UWA cancels contract for Consensus Centre

May 8, 2015
Bjorn Lomborg.

The University of Western Australia (UWA) cancelled the contract for Bjorn Lomborg’s Consensus Centre on May 8 after a "passionate emotional reaction" to the plan.

In a statement, UWA Vice Chancellor Paul Johnson said the creation of the centre had attracted "mixed reactions" from staff, students and the general public.

"The scale of the strong and passionate emotional reaction was one that the university did not predict," he said.

The strong opposition to the centre had placed the university in a difficult position, he said, and that the lack of support meant it could not deliver "value for money for Australian taxpayers".

Read more about Bjorn Lomborg and his Concensus Centre here.

Federal Education Minister Christopher Pyne tweeted: "What a sad day for academic freedom when staff at a university silence a dissenting voice rather than test their ideas in debate."

UWA student guild president Lizzy O'Shea said the decision is a win for academic integrity and common sense. She said students were concerned about the impact the centre on the university's reputation.

"It's a really good sign as far as community action goes that if enough people have mobilised against something, and don't support it, that people will change their minds," she said.
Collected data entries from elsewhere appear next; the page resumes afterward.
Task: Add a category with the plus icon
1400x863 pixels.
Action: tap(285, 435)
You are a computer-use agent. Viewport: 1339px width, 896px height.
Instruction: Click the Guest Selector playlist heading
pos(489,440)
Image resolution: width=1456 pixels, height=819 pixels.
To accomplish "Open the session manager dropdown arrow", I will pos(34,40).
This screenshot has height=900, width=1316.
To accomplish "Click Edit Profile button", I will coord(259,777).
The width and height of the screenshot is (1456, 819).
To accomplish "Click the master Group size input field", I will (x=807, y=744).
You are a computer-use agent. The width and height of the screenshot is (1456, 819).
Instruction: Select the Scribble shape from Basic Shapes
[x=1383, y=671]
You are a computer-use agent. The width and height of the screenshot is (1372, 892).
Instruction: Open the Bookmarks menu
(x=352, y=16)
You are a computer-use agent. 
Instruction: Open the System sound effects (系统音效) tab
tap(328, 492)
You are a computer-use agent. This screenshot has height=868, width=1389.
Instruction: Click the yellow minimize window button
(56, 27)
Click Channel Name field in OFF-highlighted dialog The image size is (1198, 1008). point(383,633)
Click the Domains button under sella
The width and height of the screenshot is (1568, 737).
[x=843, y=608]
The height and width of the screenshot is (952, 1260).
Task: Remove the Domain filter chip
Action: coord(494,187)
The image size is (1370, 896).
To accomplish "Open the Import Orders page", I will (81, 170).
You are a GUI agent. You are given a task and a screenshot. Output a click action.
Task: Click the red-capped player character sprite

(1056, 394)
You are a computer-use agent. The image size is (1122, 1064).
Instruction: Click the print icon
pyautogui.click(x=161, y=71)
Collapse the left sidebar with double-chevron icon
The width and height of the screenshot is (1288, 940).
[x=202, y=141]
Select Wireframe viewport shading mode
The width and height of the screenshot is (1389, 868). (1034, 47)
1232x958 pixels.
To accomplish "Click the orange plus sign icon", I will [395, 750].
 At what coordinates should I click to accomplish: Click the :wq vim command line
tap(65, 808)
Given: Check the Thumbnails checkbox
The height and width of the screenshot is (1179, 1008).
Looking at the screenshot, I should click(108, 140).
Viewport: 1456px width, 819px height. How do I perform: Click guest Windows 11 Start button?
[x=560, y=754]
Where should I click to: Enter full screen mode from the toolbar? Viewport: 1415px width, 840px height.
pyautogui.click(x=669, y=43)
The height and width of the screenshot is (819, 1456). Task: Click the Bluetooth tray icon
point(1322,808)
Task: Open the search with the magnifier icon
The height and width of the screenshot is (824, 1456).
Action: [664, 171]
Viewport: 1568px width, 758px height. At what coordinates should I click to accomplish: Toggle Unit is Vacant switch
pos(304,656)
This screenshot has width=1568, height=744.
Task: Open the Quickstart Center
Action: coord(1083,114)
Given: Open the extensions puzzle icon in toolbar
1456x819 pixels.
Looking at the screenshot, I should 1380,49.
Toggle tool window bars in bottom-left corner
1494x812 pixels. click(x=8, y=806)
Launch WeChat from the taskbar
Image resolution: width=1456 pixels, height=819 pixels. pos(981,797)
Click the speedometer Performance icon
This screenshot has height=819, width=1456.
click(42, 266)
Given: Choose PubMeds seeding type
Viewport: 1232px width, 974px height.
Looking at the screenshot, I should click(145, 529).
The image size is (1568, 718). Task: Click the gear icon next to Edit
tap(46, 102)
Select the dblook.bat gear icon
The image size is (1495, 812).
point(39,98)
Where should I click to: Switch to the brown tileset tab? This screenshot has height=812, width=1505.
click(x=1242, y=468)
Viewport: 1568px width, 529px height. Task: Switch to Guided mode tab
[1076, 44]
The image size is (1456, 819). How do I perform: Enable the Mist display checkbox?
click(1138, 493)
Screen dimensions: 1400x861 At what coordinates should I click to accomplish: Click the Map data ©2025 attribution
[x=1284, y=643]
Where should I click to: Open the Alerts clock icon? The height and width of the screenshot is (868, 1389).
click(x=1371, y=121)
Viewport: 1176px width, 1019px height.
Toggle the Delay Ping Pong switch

Greens Senator Rachel Siewert said UWA made the right decision.

"It was very clearly the Government's design to get someone in place that was running a different argument on climate change, to try and suggest that climate change isn't as significant an issue as it is," she said.

UWA Academic Staff Association vice president Professor Stuart Bunt denied the move was censorship. "The difficulty is [Lomborg] is neither a scientist or an economist, he's a political scientist. [He] would be using the name of the university, to put what are largely political opinions, rather than evidence-based statements, using the university's name."

The National Tertiary Education Union's WA division secretary, Gabe Gooding, agreed.

"Those people who were particularly supportive of it will be painting it as censorship but it's about academics being really concerned about academic standards and the integrity of the institution," she said.